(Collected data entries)

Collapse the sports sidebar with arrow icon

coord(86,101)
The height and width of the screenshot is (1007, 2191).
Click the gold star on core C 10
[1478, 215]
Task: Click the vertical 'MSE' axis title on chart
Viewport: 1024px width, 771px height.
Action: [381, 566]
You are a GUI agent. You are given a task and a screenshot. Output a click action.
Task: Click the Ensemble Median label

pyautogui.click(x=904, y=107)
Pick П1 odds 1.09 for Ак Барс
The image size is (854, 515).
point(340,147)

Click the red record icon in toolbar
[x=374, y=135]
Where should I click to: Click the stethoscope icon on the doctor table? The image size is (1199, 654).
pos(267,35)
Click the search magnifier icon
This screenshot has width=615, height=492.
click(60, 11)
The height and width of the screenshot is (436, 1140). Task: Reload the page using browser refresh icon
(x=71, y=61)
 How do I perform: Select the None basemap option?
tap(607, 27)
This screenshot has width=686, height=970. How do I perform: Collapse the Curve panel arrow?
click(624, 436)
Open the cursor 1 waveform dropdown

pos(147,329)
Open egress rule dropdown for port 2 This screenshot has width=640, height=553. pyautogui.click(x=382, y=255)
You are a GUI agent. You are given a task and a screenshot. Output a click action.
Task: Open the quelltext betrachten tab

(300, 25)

## Your goal
Produce an exact copy of all the records.

## Answer to the exercise
Collapse the sports sidebar with arrow icon

coord(86,101)
The height and width of the screenshot is (1007, 2191).
Click the gold star on core C 10
[1478, 215]
Task: Click the vertical 'MSE' axis title on chart
Viewport: 1024px width, 771px height.
Action: [381, 566]
You are a GUI agent. You are given a task and a screenshot. Output a click action.
Task: Click the Ensemble Median label

pyautogui.click(x=904, y=107)
Pick П1 odds 1.09 for Ак Барс
The image size is (854, 515).
point(340,147)

Click the red record icon in toolbar
[x=374, y=135]
Where should I click to: Click the stethoscope icon on the doctor table? The image size is (1199, 654).
pos(267,35)
Click the search magnifier icon
This screenshot has width=615, height=492.
click(60, 11)
The height and width of the screenshot is (436, 1140). Task: Reload the page using browser refresh icon
(x=71, y=61)
 How do I perform: Select the None basemap option?
tap(607, 27)
This screenshot has width=686, height=970. How do I perform: Collapse the Curve panel arrow?
click(624, 436)
Open the cursor 1 waveform dropdown

pos(147,329)
Open egress rule dropdown for port 2 This screenshot has width=640, height=553. pyautogui.click(x=382, y=255)
You are a GUI agent. You are given a task and a screenshot. Output a click action.
Task: Open the quelltext betrachten tab

(300, 25)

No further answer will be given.